El 4 de marzo de 2011 sentí por primera vez la sanación espiritual como algo físico. Fue durante la ministración en la Iglesia. Me tocó una mano invisible, y mi pierna derecha se durmió completamente —desde la cabeza hasta el pie—. Era como si una corriente eléctrica me liberara de un mal enquistado. A los tres días, ya no tenía dolor. ¿Casualidad? No. Era Dios, tocándome.

 

Mis visiones se hicieron más frecuentes. Durante la adoración del 3 de abril, vi cómo las enfermedades se desquebrajaban, literalmente. Vi cómo la bronquitis, la faringitis, la angustia… todo se rompía, se desprendía de mí como una piel vieja. Crecí en espíritu y las dolencias quedaron pequeñas. Supe entonces que mi cuerpo estaba siendo transformado por la unción.

 

El 29 de mayo recibí el bautismo de lenguas.
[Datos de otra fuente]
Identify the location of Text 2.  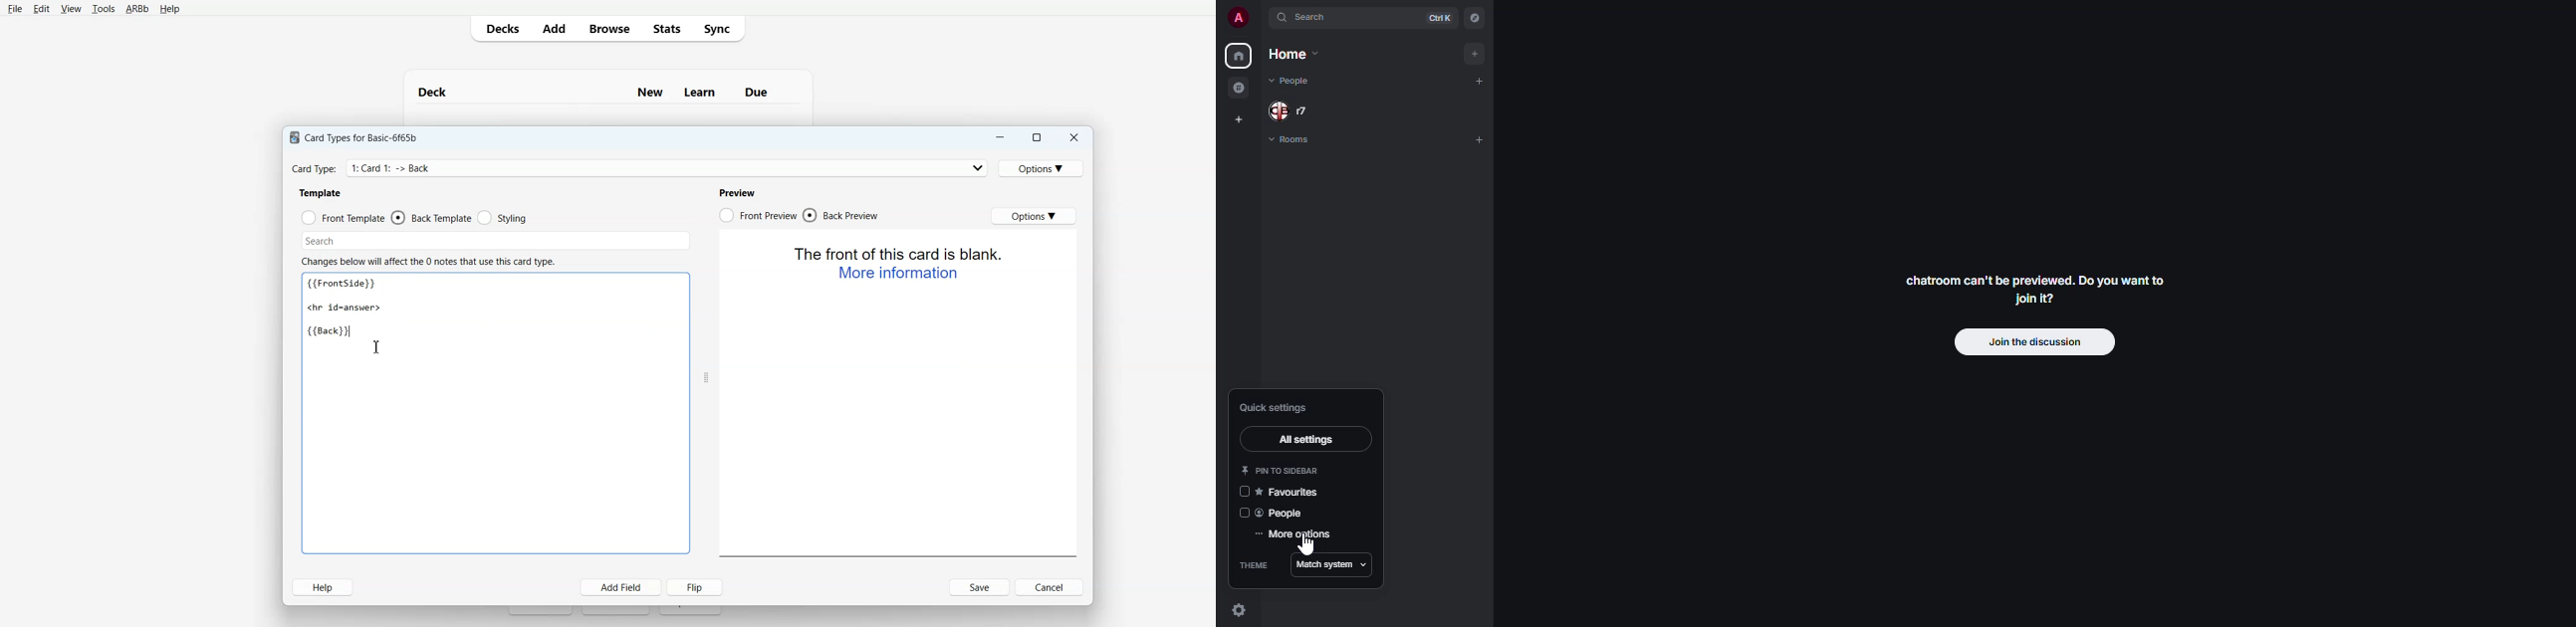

Mi alma vibraba. No sabía explicarlo con palabras humanas. Era como si el Espíritu Santo hablara a través de mí, como si el cielo se abriera dentro de mi boca. Sentí una presencia intensa, blanca, envolvente. Me vi vestido con una túnica blanca, como tantas veces en mis visiones. Supe que, a pesar de mis errores, la paciencia con la que había soportado enfermedad y soledad era el receptáculo donde Dios derramaba su poder.

 

No todo era fácil. Fui traicionado por personas en las que confiaba. No todas por maldad, algunas por miedo, por ignorancia. Pero entendí que la traición no nace del hombre, sino de espíritus que se rebelan contra el plan de Dios. Por eso, perdoné. A todos. Porque el perdón es el arma más poderosa contra el enemigo.

 

Declaré que no aceptaba más pactos que la sangre de Cristo. Ninguna institución ni autoridad humana tenía poder sobre mi alma. Solo Dios. Y bajo su autoridad, toda rodilla se dobla. Empecé a escribir mis revelaciones, mis visiones, mis batallas. Descubrí que cuando escribía, me sanaba. Que poner por escrito lo que el Espíritu me mostraba era ordenar la luz. Era darle forma al río que hablaba dentro de mí.

 

Aquel año fue un tiempo de purificación, de lucha y renacimiento. Tuve que vaciarme de lo viejo para ser lleno del Espíritu. Comprendí que la unción no depende de cuán perfectos seamos, sino de cuánto resistimos por amor, de cuánto perseveramos en medio del valle. Y aunque a veces me sentía sin fuerzas, repetía una frase que me daba alivio: “Yo tengo paz y reposo en mi conciencia, y ante Dios.”

 

Y así sigo. Porque no fui yo quien eligió el camino. Fue Dios quien me escogió, y si Él me quiere usar, no puedo resistirme. Soy vaso de barro, sí… pero lleno de Su gloria. Y sé que lo mejor aún está por venir.